Figure 2.

L458-based photoreactive probes specifically label PS1 and SPP. (A) Structures of L458 and photoreactive probes JC8, L646, GY4, and L505. L458 side chain residues (P and P′ sites) interact with corresponding subpockets of γ-secretase and SPP (S and S′ sites). Photoreactive probes JC8, L646, GY4, and L505 have an L458 backbone (black), a biotin moiety (green), and a cross-linkable benzophenone (BP). Each probe has a BP incorporated into a different site on the L458 backbone. The location of the BP is illustrated by the color scheme.

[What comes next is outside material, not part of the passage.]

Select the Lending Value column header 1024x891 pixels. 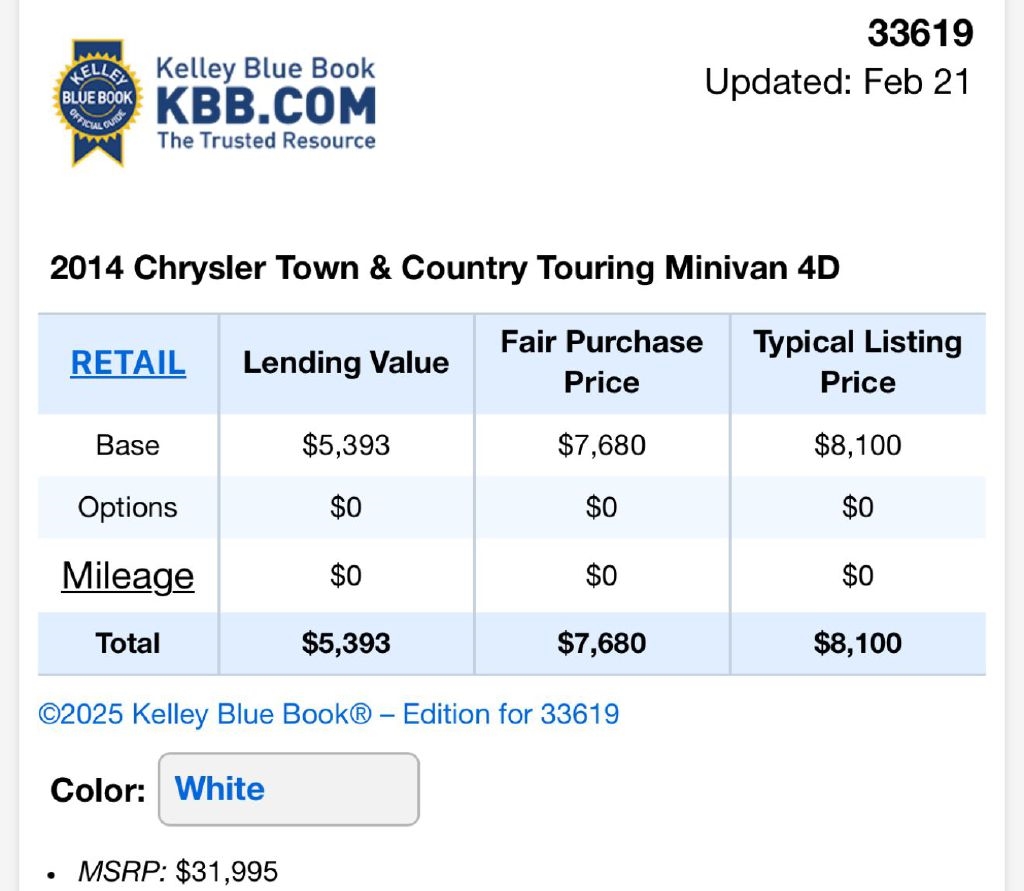346,363
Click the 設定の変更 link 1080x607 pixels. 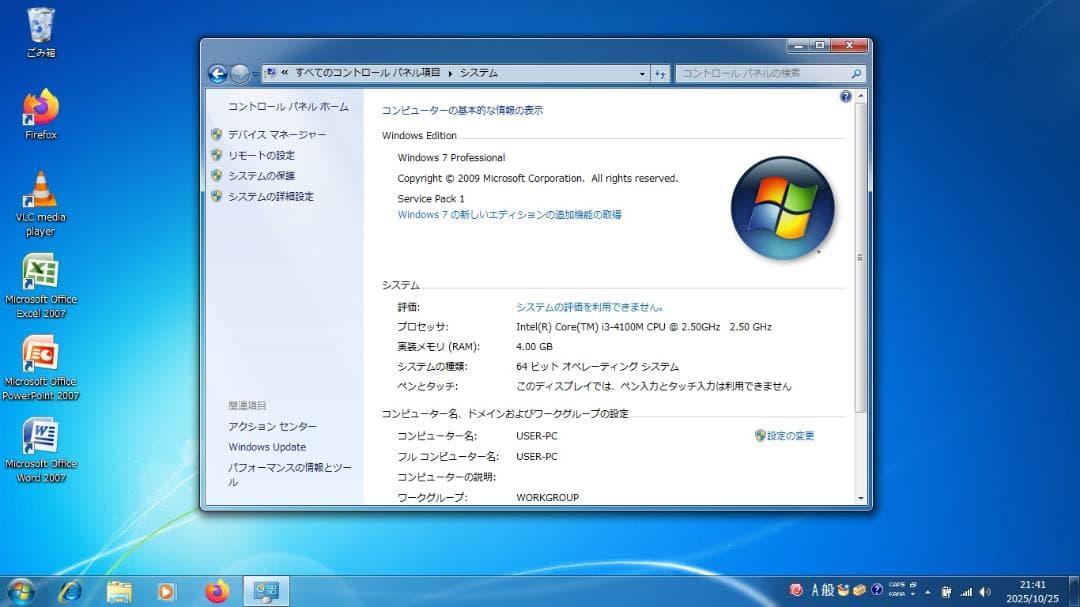789,435
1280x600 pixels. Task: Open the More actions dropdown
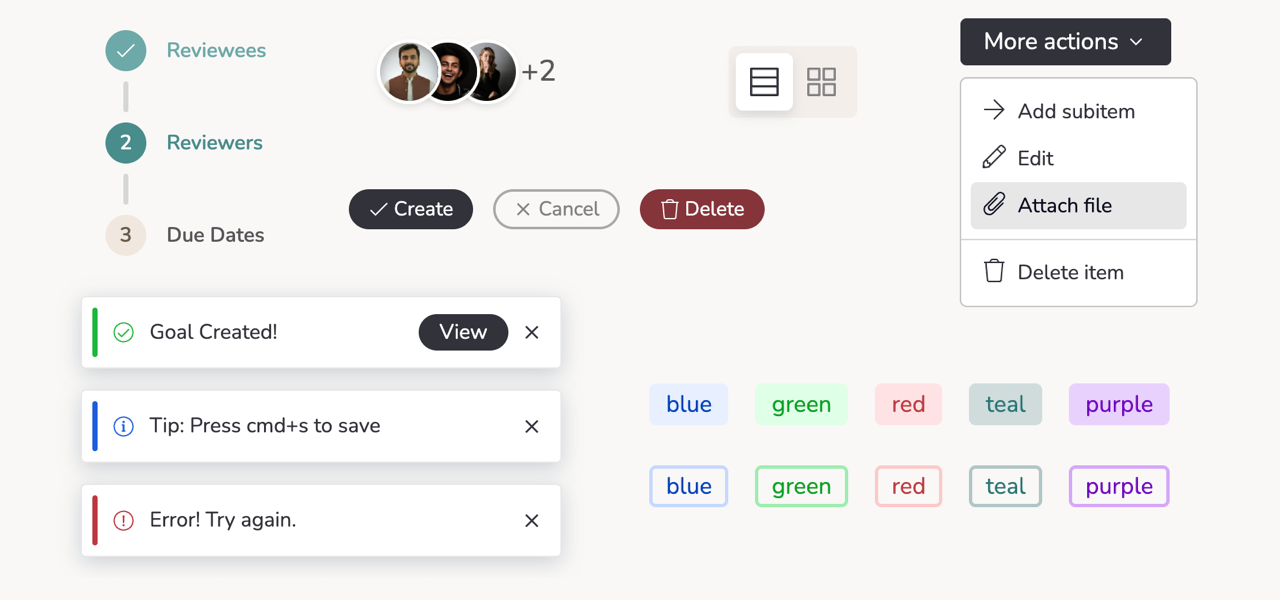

For example, JC8 has a BP at the P1′ site, in place of the red benzene ring. JC8, L646, GY4, and L505 label S1′, S2, S1, and S3′ subsites of the enzymes, respectively. (B) HeLa membranes were labeled with 20 nM of photoprobes JC8, L646, GY4, or L505 in the presence of 0.25% CHAPSO, and either with (+) or without (−) 2 μM L458. Samples were run on SDS-PAGE and analyzed by Western blot. Anti-SPP and PS1-NTF antibodies were used to detect SPP (upper panel) and PS1-NTF (lower panel). (C) Same as B, except 2 μM (Z-LL)₂-ketone was used to block the labeling of SPP (upper panel) and PS1-NTF (lower panel).